**What you will do:** Using the data beneath this instruction, retype only the lines from the one that contains "Album (981, 143)" down to the one that contains "[textbox] (333, 185)", both included, exactly as they appear.

Saved data entries:
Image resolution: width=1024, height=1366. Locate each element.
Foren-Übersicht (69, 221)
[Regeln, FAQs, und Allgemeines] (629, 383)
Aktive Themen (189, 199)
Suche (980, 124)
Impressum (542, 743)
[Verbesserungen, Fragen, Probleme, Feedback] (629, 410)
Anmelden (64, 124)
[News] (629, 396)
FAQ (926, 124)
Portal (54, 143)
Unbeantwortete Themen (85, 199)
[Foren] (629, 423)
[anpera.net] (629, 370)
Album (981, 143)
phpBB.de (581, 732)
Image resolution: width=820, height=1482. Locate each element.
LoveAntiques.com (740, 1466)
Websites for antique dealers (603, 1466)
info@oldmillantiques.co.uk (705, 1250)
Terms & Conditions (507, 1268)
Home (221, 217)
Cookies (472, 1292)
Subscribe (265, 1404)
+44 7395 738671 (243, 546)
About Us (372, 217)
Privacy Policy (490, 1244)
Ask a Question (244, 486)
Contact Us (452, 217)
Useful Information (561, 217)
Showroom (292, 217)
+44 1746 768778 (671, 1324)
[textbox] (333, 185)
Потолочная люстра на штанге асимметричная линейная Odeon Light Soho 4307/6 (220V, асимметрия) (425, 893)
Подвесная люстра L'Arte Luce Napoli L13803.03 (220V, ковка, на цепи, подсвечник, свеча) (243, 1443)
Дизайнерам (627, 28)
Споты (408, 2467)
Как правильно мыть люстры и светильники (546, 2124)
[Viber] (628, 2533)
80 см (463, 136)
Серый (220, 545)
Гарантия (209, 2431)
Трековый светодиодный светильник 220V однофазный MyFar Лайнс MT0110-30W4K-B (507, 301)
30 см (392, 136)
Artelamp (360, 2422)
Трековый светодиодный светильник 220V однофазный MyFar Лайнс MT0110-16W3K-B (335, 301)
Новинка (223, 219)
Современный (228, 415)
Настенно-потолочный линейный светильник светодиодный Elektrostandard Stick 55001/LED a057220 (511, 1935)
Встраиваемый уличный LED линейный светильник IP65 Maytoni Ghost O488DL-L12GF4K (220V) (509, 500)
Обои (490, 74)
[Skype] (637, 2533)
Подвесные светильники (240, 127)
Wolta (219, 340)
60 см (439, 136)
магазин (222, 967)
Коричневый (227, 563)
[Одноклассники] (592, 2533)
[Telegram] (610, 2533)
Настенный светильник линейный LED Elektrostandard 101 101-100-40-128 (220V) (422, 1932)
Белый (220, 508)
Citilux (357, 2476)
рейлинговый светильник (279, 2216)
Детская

**Reply to the task:**
Album (981, 143)
phpBB.de (581, 732)
Image resolution: width=820, height=1482. Locate each element.
LoveAntiques.com (740, 1466)
Websites for antique dealers (603, 1466)
info@oldmillantiques.co.uk (705, 1250)
Terms & Conditions (507, 1268)
Home (221, 217)
Cookies (472, 1292)
Subscribe (265, 1404)
+44 7395 738671 (243, 546)
About Us (372, 217)
Privacy Policy (490, 1244)
Ask a Question (244, 486)
Contact Us (452, 217)
Useful Information (561, 217)
Showroom (292, 217)
+44 1746 768778 (671, 1324)
[textbox] (333, 185)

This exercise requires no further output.